Scientists from the Division of Sustainable Energy and Environmental Engineering at Osaka University used generative adversarial networks trained on a custom dataset to virtually remove obstructions from building façade images. This work may assist in civic planning as well as computer vision applications.
The ability to digitally "erase" unwanted occluding objects from a cityscape is highly useful but requires a great deal of computing power. Previous methods used standard image datasets to train machine learning algorithms. Now, a team of researchers at Osaka University have built a custom dataset as part of a general framework for the automatic removal of unwanted objects - such as pedestrians, riders, vegetation, or cars - from an image of a building's façade. The removed region was replaced using digital inpainting to efficiently restore a complete view.
The researchers used data from the Kansai region of Japan in an open-source street view service, as opposed to the conventional building image sets often used in machine learning for urban landscapes. Then they constructed a dataset to train an adversarial generative network (GAN) for inpainting the occluded regions with high accuracy. "For the task of façade inpainting in street-level scenes, we adopted an end-to-end deep learning-based image inpainting model by training with our customized datasets," first author Jiaxin Zhang explains.

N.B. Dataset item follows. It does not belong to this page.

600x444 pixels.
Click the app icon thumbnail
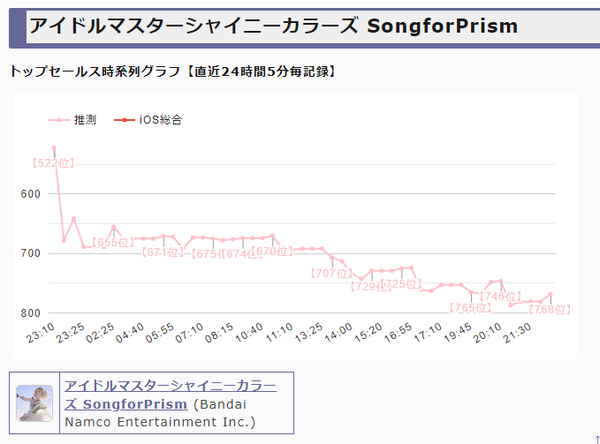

The team used semantic segmentation to detect several types of obstructing objects, including pedestrians, vegetation, and cars, as well as using GANs for filling the detected regions with background textures and patching information from street-level imagery. They also proposed a workflow to automatically filter unblocked building façades from street view images and customized the dataset to contain both original and masked images to train additional machine learning algorithms.